Mali : La junte gracie un agent de renseignement français condamné à 20 ans de prison
Après plusieurs années de tensions entre Bamako et Paris, les autorités maliennes ont accordé une grâce présidentielle à un agent français condamné en juin à 20 ans de réclusion pour des faits liés à un projet présumé de déstabilisation des institutions. La décision, assortie de son éloignement immédiat du Mali, intervient dans un contexte sécuritaire particulièrement difficile pour la junte.
Les autorités maliennes ont annoncé, jeudi, la grâce présidentielle accordée à un agent de renseignement français condamné à 20 ans de prison en juin dernier. La décision a été prise par le chef de la junte, le général Assimi Goïta, et marque un geste d’apaisement dans les relations particulièrement tendues entre Bamako et Paris ces dernières années.
Dans un communiqué, le gouvernement malien indique que la mesure de grâce est accompagnée de « l’éloignement immédiat » du ressortissant français du territoire national. Les autorités de transition précisent toutefois que cette décision ne remet pas en cause les faits retenus par la justice malienne ni le jugement rendu à l’issue du procès.
Officiellement affecté à l’ambassade de France à Bamako, l’agent, identifié comme Yann V., avait été arrêté le 13 août 2025 avec plusieurs officiers des Forces armées maliennes. Les services de renseignement maliens l’accusaient notamment de conspiration contre les institutions de la transition.

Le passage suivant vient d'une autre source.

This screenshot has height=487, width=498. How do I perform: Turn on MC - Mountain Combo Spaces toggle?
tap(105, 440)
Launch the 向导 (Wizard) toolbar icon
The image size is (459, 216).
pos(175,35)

Après près de dix mois de détention, il avait été condamné en juin à 20 ans de prison. La France avait, de son côté, rejeté les accusations portées contre son ressortissant, les qualifiant de « sans fondement ». Paris avait également assuré que l’intéressé accomplissait une mission de coopération sécuritaire et que la France n’avait participé, « directement ou indirectement », à aucune tentative de déstabilisation du Mali.
La grâce accordée par le général Assimi Goïta pourrait ainsi ouvrir une nouvelle phase dans les relations entre Bamako et Paris, après plusieurs années de confrontation diplomatique et militaire. Le gouvernement malien a d’ailleurs évoqué l’intervention d’un « pays frère » dont les bons offices auraient contribué à obtenir cette décision, sans toutefois en révéler officiellement l’identité.
Selon une source militaire malienne citée par Le Monde, le Maroc aurait joué un rôle dans les négociations. Rabat entretient des relations avec les deux capitales et avait déjà contribué à la libération de quatre agents français de la DGSE détenus au Burkina Faso.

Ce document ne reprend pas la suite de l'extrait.